Ex-Kremlchef zu Kampagne von 1985: Michail Gorbatschow sieht eigenes Anti-Alkohol-Gesetz kritisch

Wodka am Arbeitsplatz, viele Scheidungen und vereinsamte Kinder: Vor 30 Jahren ging Michail Gorbatschow in der UdSSR massiv gegen die Folgen des Alkoholkonsums vor. Nüchtern betrachtet sei dies kein großer Erfolg gewesen, räumt der Ex-Sowjetpräsident heute ein.

30 Jahre nach seinem Feldzug gegen Alkoholmissbrauch in der Sowjetunion hat Ex-Kremlchef Michail Gorbatschow die damalige Kampagne als Fehler bezeichnet. Die Maßnahme hätte Schritt für Schritt und nicht so radikal eingeführt werden müssen, sagte er der russischen Tageszeitung „Komsomolskaja Prawda“ (Freitag). „Man muss sowas allmählich machen. Nicht wie mit der Axt auf den Kopf“, räumte der Friedensnobelpreisträger ein.

Vor 30 Jahren, am 17. Mai 1985, hatte die Parteizeitung „Prawda“ einen Beschluss des Zentralkomitees der KPdSU veröffentlicht, der Verkauf und Genuss von Alkohol bis etwa 1991 extrem einschränkte. Dies hatte unter anderem einen Popularitätsverlust für Gorbatschow zur Folge, der vom Volk als „Mineral-Sekretär“ verspottet wurde.

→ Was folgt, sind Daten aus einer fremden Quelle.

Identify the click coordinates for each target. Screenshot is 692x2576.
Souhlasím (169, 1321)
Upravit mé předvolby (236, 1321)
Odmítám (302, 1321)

Das „trockene Gesetz“ sei bereits unter Kremlchef Leonid Breschnew vorbereitet worden, sagte Gorbatschow. „Die Menschen schrieben bittere Briefe: Ewig betrunkene Eltern kümmern sich nicht um ihre Kinder, überall gibt es Scheidungen“, schilderte er. Auch in seiner Jugendzeit als Erntehelfer im Nordkaukasus sei Hochprozentiges in Strömen geflossen. Der Beschluss habe aber fatale Folgen gehabt: „Reihenweise schlossen Geschäfte, die Schwarzbrennerei begann, und wir hatten extreme Verluste im Staatshaushalt.“

Roden von Weinbergen angeordnet?

„Am Anfang fanden sogar Trinker die Idee gut. Später unterstützten mich nur noch die Frauen“, sagte Gorbatschow. Erfolge seien aber sichtbar gewesen, so sei die Geburtenrate gestiegen und die Zahl der Todesfälle gesunken. Den Vorwurf, er habe das Roden von Weinbergen angeordnet, wies der Ex-Sowjetpräsident vehement von sich.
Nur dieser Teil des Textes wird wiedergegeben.